NBC Nightly News interviewed Salaam Bhatti of Ahmadiyya Muslim Community Center on February 27 about why his organization donated to the Jewish cemetery repairs. About the hate crimes, Bhatti stated, “I’m worried more that this is being seen as [something] okay to do.”
Interestingly, some Muslims feel it is their duty to protect Jewish people. In a tweet, Tayyib Rashid wrote on February 27, “I’m a Muslim Marine in Chicagoland area. If your synagogue or Jewish cemetery needs someone to stand guard, count me in. Islam requires it.”
As of March 5, Tayyib Rashid’s tweet has 13,000 favorites and 5,500 retweets.
Pop culture is also reflecting this need to show that Jewish and Muslim Americans are happy to stand up for each other. For example, a Jewish and Muslim neighbor relationship is part of the new Superior Donuts CBS TV show starring Judd Hirsch, Maz Jobrani, and David Koechner.
In their Season 1, Episode 5 show titled “Takin’ It to the Streets,” Maz Jobrani’s dry cleaning shop is vandalized with anti-Arab graffiti. Countering this, Judd Hirsch’s character writes graffiti on his donut shop that says “Arabs welcome.”
For all of these reasons, 2017 might be a year noted as a strong year for Jewish and Muslim unity worldwide, but this movement has been in the works for a while. Before the political elections in 2016 where Muslims stood up for Jewish candidate Bernie Sanders, there were other efforts to show Muslims and Jews only want the best for each other.

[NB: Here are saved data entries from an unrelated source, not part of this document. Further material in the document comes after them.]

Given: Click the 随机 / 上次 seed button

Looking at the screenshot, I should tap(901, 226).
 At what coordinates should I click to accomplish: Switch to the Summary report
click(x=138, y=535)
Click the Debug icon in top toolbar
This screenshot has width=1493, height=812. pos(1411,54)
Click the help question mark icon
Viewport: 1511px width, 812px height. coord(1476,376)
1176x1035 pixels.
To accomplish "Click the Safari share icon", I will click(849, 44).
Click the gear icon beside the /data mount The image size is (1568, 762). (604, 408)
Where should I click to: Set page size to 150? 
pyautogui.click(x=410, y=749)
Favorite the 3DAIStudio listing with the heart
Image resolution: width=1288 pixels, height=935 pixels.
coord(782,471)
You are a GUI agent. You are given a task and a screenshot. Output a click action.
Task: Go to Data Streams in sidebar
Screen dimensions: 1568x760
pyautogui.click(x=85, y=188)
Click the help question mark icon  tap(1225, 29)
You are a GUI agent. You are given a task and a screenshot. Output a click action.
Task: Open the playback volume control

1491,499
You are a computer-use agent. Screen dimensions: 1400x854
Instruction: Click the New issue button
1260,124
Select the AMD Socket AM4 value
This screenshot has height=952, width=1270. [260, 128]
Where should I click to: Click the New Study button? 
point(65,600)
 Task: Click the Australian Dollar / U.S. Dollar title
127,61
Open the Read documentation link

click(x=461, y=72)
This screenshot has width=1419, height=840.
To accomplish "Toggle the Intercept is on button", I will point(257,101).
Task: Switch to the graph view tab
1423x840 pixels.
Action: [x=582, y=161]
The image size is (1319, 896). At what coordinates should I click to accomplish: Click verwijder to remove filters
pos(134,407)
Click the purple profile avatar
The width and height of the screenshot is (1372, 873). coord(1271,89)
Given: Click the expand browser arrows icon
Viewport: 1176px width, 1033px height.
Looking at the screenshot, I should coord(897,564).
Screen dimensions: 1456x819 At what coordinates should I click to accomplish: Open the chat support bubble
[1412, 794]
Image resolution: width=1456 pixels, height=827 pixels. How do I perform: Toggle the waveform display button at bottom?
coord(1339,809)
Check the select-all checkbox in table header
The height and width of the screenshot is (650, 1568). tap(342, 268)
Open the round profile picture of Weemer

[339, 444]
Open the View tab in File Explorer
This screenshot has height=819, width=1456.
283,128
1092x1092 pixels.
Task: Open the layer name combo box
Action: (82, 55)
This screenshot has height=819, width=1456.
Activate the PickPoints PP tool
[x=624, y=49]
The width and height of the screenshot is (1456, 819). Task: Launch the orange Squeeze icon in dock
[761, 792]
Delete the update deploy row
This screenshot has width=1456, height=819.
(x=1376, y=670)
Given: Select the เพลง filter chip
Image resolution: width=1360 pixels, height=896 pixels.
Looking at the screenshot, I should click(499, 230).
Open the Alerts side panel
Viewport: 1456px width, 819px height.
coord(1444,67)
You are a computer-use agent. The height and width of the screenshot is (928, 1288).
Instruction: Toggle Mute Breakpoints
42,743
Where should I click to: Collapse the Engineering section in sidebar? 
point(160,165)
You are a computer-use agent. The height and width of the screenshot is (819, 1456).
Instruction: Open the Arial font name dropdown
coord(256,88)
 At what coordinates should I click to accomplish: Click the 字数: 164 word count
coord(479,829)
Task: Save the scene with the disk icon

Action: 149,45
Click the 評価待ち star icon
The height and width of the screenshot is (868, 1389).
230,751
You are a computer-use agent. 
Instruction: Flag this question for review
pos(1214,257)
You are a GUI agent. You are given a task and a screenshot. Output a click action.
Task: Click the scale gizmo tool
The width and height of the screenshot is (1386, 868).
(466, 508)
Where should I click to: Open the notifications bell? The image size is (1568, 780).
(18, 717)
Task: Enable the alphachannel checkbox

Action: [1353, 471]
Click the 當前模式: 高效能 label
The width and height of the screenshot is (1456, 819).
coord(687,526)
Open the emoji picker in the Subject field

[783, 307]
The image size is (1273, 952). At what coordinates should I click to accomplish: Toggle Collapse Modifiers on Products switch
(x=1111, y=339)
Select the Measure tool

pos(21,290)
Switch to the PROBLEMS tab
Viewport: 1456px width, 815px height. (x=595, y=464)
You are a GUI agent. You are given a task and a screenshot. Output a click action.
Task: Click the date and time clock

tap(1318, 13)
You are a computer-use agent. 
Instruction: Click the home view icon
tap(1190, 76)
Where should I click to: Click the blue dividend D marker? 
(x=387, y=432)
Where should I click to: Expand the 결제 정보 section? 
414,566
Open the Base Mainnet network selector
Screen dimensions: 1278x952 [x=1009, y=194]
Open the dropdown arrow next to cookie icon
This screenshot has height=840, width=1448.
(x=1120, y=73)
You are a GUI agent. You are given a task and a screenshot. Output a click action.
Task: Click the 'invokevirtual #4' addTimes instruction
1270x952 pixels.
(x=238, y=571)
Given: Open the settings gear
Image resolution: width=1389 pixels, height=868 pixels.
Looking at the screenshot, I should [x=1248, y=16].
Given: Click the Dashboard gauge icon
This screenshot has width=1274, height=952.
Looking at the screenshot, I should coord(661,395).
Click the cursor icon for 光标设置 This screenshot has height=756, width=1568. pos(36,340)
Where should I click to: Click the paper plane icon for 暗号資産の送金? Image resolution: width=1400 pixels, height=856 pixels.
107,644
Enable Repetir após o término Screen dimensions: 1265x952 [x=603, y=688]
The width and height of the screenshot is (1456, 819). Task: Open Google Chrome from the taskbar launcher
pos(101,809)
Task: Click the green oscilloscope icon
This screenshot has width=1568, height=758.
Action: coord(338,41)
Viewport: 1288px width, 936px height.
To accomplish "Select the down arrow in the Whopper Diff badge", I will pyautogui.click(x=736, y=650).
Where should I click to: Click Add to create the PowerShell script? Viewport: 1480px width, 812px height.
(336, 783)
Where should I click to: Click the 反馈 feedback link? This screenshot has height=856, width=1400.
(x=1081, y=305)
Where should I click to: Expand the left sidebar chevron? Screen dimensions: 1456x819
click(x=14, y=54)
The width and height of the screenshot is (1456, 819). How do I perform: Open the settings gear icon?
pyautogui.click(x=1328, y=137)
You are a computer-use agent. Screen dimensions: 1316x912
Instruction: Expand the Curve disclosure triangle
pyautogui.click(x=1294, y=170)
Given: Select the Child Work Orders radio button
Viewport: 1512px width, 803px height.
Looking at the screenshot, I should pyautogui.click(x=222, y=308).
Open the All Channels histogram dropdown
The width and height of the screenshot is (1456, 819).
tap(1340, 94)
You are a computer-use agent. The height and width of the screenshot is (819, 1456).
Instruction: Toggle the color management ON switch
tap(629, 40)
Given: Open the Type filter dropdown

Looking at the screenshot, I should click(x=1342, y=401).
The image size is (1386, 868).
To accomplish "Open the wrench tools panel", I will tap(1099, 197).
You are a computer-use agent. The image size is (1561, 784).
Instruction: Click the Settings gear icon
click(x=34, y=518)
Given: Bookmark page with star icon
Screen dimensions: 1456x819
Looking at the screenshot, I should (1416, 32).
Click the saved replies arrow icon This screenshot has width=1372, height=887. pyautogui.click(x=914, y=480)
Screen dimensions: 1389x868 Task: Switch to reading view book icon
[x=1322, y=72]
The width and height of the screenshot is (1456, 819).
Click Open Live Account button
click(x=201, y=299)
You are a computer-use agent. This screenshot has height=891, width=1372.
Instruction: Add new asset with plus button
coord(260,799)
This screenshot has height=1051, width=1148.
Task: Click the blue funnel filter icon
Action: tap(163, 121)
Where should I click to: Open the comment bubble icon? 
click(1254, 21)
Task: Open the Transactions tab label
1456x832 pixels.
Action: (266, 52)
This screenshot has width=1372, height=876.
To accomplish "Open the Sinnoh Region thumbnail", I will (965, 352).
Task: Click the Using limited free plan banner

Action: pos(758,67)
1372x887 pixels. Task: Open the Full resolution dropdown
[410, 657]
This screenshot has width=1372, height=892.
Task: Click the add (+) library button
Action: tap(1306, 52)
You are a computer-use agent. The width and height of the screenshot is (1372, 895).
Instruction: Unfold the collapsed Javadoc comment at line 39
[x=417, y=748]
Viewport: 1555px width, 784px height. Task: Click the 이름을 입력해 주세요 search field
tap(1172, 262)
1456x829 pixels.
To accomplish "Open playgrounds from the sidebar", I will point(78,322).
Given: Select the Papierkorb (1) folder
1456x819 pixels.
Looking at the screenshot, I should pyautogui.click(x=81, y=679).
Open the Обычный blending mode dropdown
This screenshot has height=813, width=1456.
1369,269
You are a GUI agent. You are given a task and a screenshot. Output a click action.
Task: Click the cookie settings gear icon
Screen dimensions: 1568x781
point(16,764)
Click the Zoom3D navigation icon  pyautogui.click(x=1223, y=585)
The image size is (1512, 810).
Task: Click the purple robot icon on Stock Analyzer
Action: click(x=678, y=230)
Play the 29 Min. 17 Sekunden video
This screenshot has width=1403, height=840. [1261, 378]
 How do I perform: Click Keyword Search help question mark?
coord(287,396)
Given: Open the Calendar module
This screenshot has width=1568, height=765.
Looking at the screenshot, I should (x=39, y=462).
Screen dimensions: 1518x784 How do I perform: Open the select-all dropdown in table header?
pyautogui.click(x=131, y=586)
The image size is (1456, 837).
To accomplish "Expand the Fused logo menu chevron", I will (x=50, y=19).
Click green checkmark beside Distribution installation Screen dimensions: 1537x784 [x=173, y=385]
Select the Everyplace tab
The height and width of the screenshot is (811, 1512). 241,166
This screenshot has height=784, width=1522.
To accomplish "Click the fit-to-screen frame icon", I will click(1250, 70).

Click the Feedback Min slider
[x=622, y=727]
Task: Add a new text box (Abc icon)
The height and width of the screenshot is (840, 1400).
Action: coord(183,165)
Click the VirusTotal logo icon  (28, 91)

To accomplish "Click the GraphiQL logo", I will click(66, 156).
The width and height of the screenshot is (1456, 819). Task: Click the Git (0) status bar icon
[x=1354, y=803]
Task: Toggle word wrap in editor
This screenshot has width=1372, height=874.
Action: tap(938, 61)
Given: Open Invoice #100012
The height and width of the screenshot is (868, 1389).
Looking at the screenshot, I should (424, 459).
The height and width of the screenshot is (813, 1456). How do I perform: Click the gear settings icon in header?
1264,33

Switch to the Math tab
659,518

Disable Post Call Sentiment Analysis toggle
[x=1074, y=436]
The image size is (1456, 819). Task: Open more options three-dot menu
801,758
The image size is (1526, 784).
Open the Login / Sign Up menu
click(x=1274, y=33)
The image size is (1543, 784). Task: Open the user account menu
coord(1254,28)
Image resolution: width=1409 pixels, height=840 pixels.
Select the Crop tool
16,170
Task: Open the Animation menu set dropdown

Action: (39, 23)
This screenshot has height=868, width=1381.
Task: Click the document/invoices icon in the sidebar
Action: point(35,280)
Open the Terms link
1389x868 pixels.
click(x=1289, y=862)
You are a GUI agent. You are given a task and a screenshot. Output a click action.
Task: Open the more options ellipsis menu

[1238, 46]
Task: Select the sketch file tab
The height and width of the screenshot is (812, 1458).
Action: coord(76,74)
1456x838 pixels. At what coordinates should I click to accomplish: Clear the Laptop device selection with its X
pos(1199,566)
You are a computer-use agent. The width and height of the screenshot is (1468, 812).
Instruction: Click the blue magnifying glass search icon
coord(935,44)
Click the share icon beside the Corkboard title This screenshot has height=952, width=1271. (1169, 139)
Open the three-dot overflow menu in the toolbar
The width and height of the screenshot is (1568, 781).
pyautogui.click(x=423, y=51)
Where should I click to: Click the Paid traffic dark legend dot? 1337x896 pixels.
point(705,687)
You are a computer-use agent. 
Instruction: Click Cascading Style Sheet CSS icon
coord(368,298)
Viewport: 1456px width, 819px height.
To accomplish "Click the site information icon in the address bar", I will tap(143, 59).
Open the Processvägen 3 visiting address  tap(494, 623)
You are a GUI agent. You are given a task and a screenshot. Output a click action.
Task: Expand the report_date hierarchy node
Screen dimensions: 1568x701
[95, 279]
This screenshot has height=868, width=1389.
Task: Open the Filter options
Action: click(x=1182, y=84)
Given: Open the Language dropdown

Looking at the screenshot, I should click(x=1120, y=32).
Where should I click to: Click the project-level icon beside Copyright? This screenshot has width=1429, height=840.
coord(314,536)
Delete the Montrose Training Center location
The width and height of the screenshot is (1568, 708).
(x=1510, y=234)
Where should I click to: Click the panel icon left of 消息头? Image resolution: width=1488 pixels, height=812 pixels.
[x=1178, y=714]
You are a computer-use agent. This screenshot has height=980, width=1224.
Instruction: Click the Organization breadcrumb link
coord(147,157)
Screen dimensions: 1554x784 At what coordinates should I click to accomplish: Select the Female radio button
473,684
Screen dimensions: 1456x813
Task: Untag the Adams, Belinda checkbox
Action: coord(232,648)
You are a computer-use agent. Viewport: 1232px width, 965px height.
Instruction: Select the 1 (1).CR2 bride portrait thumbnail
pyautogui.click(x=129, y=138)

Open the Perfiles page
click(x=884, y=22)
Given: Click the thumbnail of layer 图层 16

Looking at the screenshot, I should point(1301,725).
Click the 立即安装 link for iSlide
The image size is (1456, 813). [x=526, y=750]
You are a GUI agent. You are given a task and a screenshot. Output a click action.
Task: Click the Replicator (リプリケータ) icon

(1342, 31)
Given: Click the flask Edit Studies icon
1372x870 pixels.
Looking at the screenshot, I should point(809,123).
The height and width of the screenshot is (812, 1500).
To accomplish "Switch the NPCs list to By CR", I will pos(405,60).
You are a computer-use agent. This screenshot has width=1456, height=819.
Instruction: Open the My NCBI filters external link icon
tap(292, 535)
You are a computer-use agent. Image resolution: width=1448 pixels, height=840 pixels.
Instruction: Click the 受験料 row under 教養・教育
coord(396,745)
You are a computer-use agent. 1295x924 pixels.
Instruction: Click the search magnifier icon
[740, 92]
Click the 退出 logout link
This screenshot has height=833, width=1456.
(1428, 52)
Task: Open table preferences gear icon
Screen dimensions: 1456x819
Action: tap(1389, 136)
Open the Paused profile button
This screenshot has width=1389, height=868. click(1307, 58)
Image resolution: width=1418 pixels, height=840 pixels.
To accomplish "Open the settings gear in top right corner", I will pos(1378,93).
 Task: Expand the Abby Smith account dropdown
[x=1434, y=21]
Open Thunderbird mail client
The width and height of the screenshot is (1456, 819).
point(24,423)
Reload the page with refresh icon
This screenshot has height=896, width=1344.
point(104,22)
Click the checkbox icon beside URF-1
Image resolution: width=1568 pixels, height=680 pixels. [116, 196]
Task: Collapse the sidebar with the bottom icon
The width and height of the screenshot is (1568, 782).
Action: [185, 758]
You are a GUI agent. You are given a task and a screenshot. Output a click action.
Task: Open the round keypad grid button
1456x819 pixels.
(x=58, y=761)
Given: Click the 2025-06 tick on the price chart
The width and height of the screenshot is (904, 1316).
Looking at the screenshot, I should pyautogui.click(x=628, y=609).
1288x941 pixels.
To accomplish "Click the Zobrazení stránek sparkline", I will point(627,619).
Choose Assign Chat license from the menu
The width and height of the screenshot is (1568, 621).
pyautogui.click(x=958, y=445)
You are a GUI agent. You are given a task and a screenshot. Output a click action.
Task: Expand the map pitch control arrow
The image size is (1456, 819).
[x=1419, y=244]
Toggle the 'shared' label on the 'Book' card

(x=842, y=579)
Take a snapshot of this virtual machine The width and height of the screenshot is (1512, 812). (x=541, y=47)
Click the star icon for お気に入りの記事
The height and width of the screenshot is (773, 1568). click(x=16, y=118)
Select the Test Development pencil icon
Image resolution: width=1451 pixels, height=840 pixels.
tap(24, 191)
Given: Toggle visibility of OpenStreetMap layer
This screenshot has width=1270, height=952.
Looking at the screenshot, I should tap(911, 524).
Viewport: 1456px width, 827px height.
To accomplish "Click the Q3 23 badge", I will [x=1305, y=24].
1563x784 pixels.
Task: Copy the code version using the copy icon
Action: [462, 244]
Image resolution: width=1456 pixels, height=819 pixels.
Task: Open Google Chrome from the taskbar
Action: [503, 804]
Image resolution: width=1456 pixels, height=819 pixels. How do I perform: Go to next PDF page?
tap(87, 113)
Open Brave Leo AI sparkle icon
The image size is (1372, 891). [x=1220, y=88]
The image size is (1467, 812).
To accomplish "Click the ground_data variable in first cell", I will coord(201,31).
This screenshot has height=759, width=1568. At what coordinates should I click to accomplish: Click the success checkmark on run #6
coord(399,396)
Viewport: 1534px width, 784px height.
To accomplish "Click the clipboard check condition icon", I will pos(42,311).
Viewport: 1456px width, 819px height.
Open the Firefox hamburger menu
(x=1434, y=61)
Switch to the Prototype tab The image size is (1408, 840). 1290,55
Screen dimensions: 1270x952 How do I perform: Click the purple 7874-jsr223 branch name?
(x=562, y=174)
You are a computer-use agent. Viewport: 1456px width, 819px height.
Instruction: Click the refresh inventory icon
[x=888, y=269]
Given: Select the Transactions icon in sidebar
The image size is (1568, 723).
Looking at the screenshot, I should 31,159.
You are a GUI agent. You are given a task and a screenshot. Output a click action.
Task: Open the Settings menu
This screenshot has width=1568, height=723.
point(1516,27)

For example, there were multiple viral videos starting around 2012 that were titled Muslims love Israel and vice versa. Also in 2012, smaller community-based events started popping up in headlines and Chicago Tribune reported that Muslims and Jews were getting together for an interfaith bike ride.
Preceding this, Pop Chassis put together a list in 2013 that showed 10 ways Muslims and Jewish people have shown respect for each other and built community in the past 100 years.
Community-building aside, one other key reason that Muslim and Jewish people should continue to unite against Trump and intolerance is because the two groups are often used as political pawns.
For example, Bernie Sanders stated on February 12 on Meet The Press with Chuck Todd that is it important for all people to remember that the Muslim ban was just a distraction created by Trump — and implied this type of scapegoating propaganda should always be avoided.
Like the Muslim registry that Trump’s campaign was proposing, there will likely continue to be a need for Muslim and Jewish unity in the future. This is especially true in order to have preventative tactics in place to defend against any future intolerance that may still be coming from the Trump campaign or his alt-right supporters.
Thankfully, the road to breaking new ground in the Muslim and Jewish alliances around the world will continue to grow stronger in 2017 through key events.
For example, in 2017 there will be the first Jewish and Muslim women’s conference in the U.K., according to The JC. The intended theme of the Jewish and Muslim women’s conference will be “changing the narrative.”
Also in 2017, there will be another Muslim Jewish Conference. This conference is a registered non-profit organization based in Austria, and the annual event is held in a new country each year. The goal is to unite 100 Muslim and Jewish students to concentrate on “the creation of shared values and meaningful interactions.”
Ultimately, there may be more to this need for unity between the Jewish and Muslim communities than first meets the eye.
For example, Forward writes on March 5 that, when talking about the need for unity in the Muslim and Jewish communities in Chicago in 2017, it was noted that there were at least two types of “affinity” that is shared between the two groups. Namely, Muslims may likely “see Jews as a model of how to survive in America.”
About this topic, Rabbi Andrea London of Beth Emet Synagogue in Evanston, Illinois, stated the following.
“[Muslims] want to learn how to preserve their faith as a minority religion. The Jewish community has done that successfully. They’ve set up institutions and teach their children, but they have also become part of the dominant society.”